As I hit the road again, with the van now running better than ever, I suddenly felt an overwhelming feeling of freedom. I continued north but, as it was now too late in the day to head for Australia Zoo, I stopped at a visitor centre to seek their advice on what I could do for the rest of the day. A visit to Glasshouse Mountains National Park was suggested and, although never having heard of it, I was suitably intrigued to go and visit. I was very pleased that I did as the collection of 20 million year old volcanic cones presented a stunning sight emerging as they did, Jurassic Park style, from the flat green surroundings.

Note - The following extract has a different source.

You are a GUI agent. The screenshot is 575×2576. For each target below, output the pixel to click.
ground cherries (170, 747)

I was able to get a little bit of proper hiking in and it felt good to take out my pent up aggression on the hill!
I am sure that we've all seen Steve Irwin's appearances on TV and most of us will have felt that we knew him to some degree - me included - so it was a fantastic feeling to finally drive through the gates of Australia Zoo. The Irwin family have built up an amazing facility and, even though I don't normally like zoos (I don't like to see animals caged up), this one was very well done. All of the animals were very well cared for and had plenty of room to roam around and live as natural a life as possible. Some of the enclosures - though not the ones containing the Bengal tigers or crocs, for obvious reasons - were open for the public to wander through at their leisure. Push through a big metal gate and you suddenly find yourself in kangaroo country. I thoroughly enjoyed the whole experience; even though I kept imagining I might bump into Steve as he went about his business. I felt sad in the realisation that it was something that was never gonna happen and I only wish that I had been able to visit a couple of years ago. Wherever you are, Steve, you did those animals proud.
Before I headed off from Australia Zoo I sat in the car park for some time looking at my travel guide and my road atlas. I really wanted to push on north to visit the Great Barrier Reef but the reality was starting to sink in: with the lost days, it was simply too far. I couldn't make my mind up which direction to head and, eventually, settled on closing my eyes and pointing to a random point on the map. When I opened them again, my finger was sat right in the middle of Hervey Bay - four hours away - so off I went. Energised by my day with the animals I completed the drive in one sitting and arrived on the Happy Wander Campground just as the office was closing for the evening. Even though I had delayed his departure for the evening the guy was happy to stop and chat as he checked me in. When I mentioned that I fancied heading over to Fraser Island, he even offered to call and book me a slot. His enthusiasm was infectious and I knew then that I was gonna enjoy my stay in Hervey Bay.